*Prompt 1*
Return the portion of the property sales article starting with "Sales over the" and going on through "end of September.".
*Prompt 2*
Summarize the property sales article in two sentences.

[[ Study text, beginning ]]

Property sales (not seasonally adjusted) plummeted to 85,090 in October – down 48.4% from September, and down 30.1% from a year earlier, HMRC figures have revealed.
This marks the slowest October since 2012.
Sales over the 2021/22 tax year so far are higher than any other year for the past decade (868,040).
Sarah Coles, personal finance analyst, Hargreaves Lansdown, said: “Property sales plummeted in October, but there’s nothing to frighten the horses in these figures. We always see drops like this after the end of a tax break, and we tend to see buyers hunker down for winter, so the combination of the two was always going to mean a quieter few months.
“The monthly drop looks spectacular, as sales almost halved, but this was from an enormous peak, created by the final stamp duty holiday deadline. A major chunk of sales we would otherwise have expected this winter, were rushed through in time for the deadline at the end of September.
“The drop from the previous October was also impressively steep, but this was from an unusually busy October in 2020. A combination of the market closing the previous spring, and the stamp duty holiday lighting a fire under buyers, meant sales ramped up throughout last winter,
“We knew this fall was coming, and we’re not expecting it to pick up again in the immediate future. Usually after a spike like this, we get a quieter period. Add in the fact that we usually get sales tailing off at this end of the year, and it’s fair to expect a degree of hibernation.
“This will be exacerbated by the fact that the number of properties coming to the market has fallen for seven months in a row, and the average agent has just 37 properties on its books, so even if people are keen to buy, there’s hardly anything on the market
“However, we’re not expecting the market to remain dormant for long. People are still reassessing how and where they want to live in the wake of the pandemic, which is keeping them on the move. And while mortgage rates have crept up slightly, there are still some phenomenally cheap deals around, which is enough to support activity in the market.
“Assuming we don’t get any big interest rate shocks between now and then, we can expect the market to be bright eyed and bushy tailed again by the spring.”
Paul Stockwell, Chief Commercial Officer at Gatehouse Bank, added: “Property transactions have halved in a month, coinciding with the removal of the final stamp duty discount, and this will undoubtedly mark the resumption of lower sales volumes moving forward.
“Transactions plummeted similarly after June’s stamp duty deadline, so it’s not surprising to see them fall in this way again.
“With the tax incentive now completely removed, we’ll see the back of these peaks and troughs as transactions settle into a more consistent pattern.
“This fall in sales signals that there is unlikely to be any long-term dividend for transactions as a result of the stamp duty holiday. House sales will likely return to the historic norms seen before the pandemic as the cost of moving becomes a factor again.”
Adam Forshaw, managing director at national conveyancing firm ONP, concluded: “The number of housing transactions has practically halved in October compared to September, which is a direct result of the end of the stamp duty holiday.
“This is back to levels seen before the pandemic started and could be described as a return to normality after the frenzy that the stamp duty holiday unleashed on the housing market.
“However, the conveyancing part of the industry remains extremely busy and firms are still working through the largest pipelines we have ever seen. This is likely to remain the case until the end of the year, and with the supply of housing stock dropping we hope to return to more manageable business volumes.”

[[ Study text, end ]]
[[ Records shown, beginning ]]

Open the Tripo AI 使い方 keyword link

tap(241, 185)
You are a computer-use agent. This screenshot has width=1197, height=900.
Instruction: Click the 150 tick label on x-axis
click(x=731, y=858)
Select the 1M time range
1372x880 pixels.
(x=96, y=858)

[[ Records shown, end ]]
[[ Records shown, beginning ]]

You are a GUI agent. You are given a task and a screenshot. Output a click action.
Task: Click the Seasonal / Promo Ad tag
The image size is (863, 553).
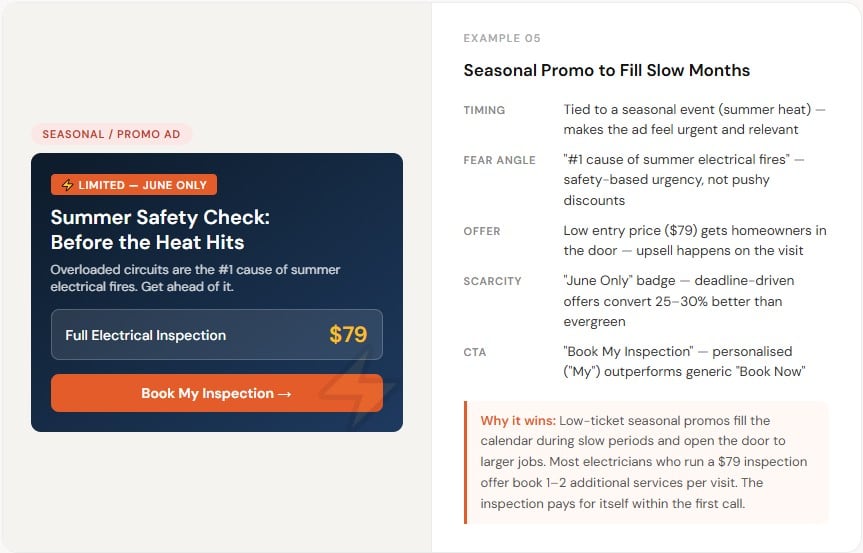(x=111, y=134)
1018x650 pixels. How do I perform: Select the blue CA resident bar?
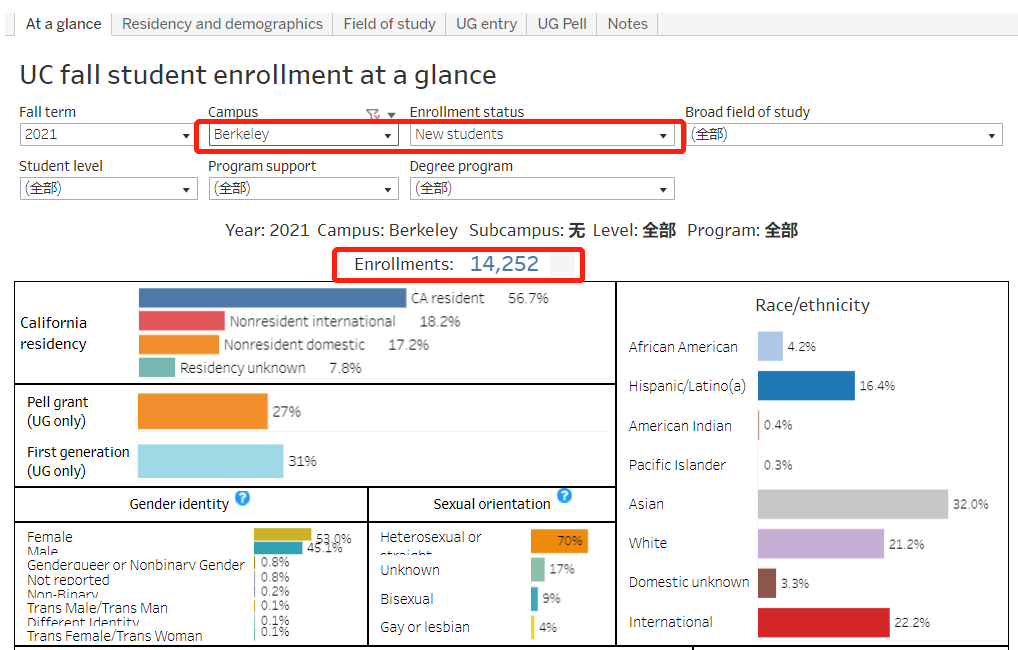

[[ Records shown, end ]]
[[ Records shown, beginning ]]

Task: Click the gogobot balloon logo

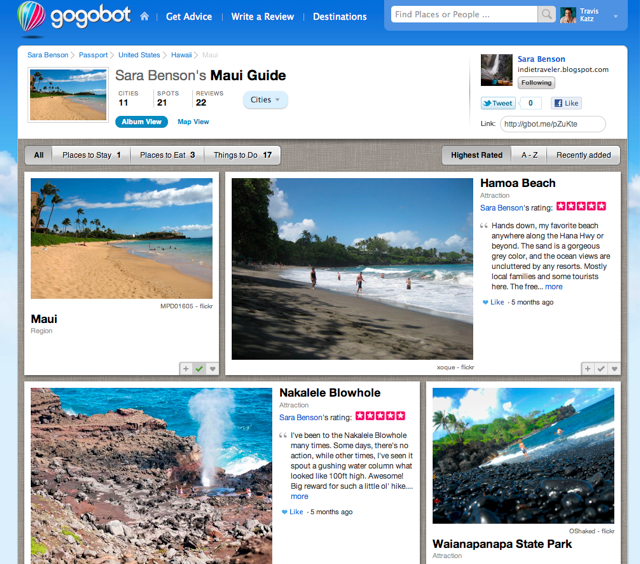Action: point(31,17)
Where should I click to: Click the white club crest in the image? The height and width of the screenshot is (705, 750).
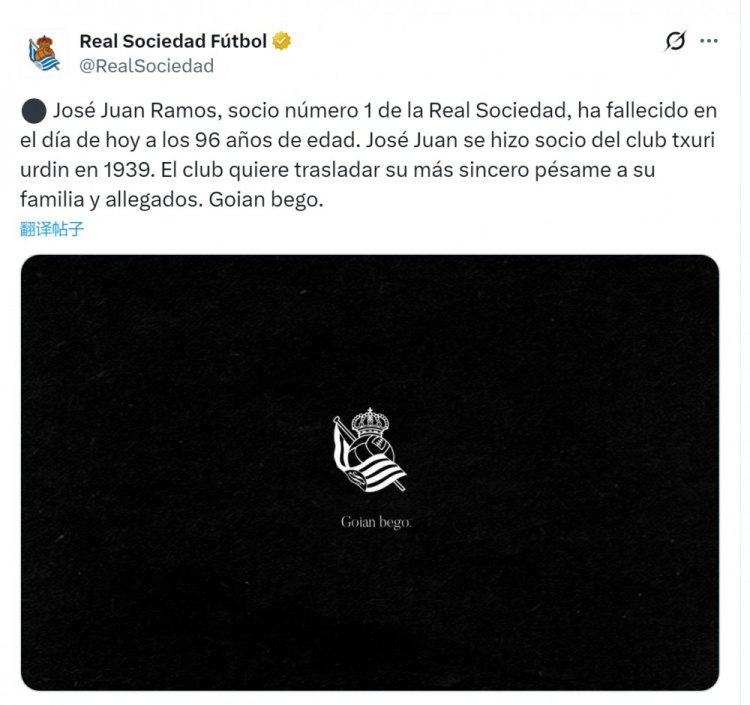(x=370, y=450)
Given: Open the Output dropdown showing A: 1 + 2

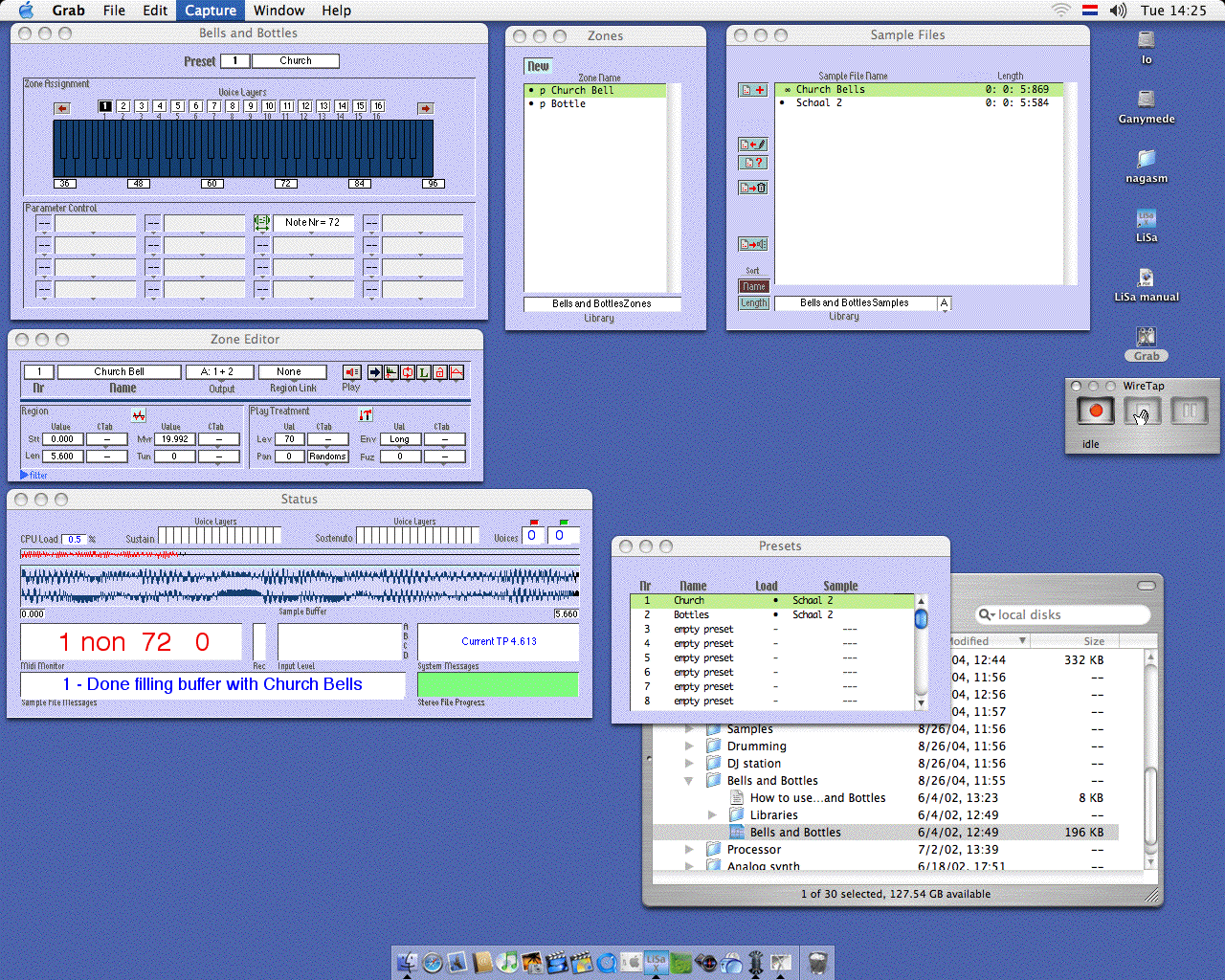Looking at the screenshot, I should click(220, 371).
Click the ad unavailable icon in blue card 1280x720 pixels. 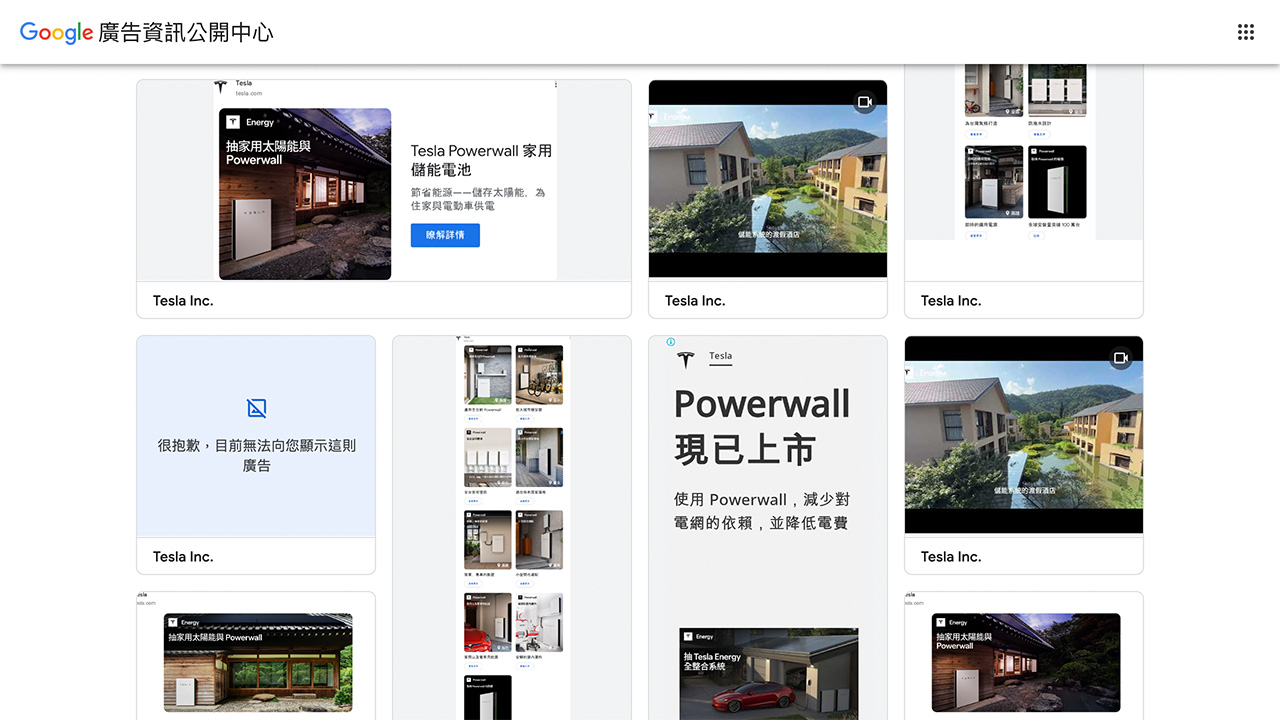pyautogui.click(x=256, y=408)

[[ Records shown, end ]]

*Task result 1*
Sales over the 2021/22 tax year so far are higher than any other year for the past decade (868,040).
Sarah Coles, personal finance analyst, Hargreaves Lansdown, said: “Property sales plummeted in October, but there’s nothing to frighten the horses in these figures. We always see drops like this after the end of a tax break, and we tend to see buyers hunker down for winter, so the combination of the two was always going to mean a quieter few months.
“The monthly drop looks spectacular, as sales almost halved, but this was from an enormous peak, created by the final stamp duty holiday deadline. A major chunk of sales we would otherwise have expected this winter, were rushed through in time for the deadline at the end of September.

*Task result 2*
HMRC figures show property sales fell to 85,090 in October, down 48.4% from September and 30.1% from a year earlier, making it the slowest October since 2012. Commentators tied the drop to the end of the stamp duty holiday; one expected the market to be lively again by spring, and another said sales would likely return to pre-pandemic norms.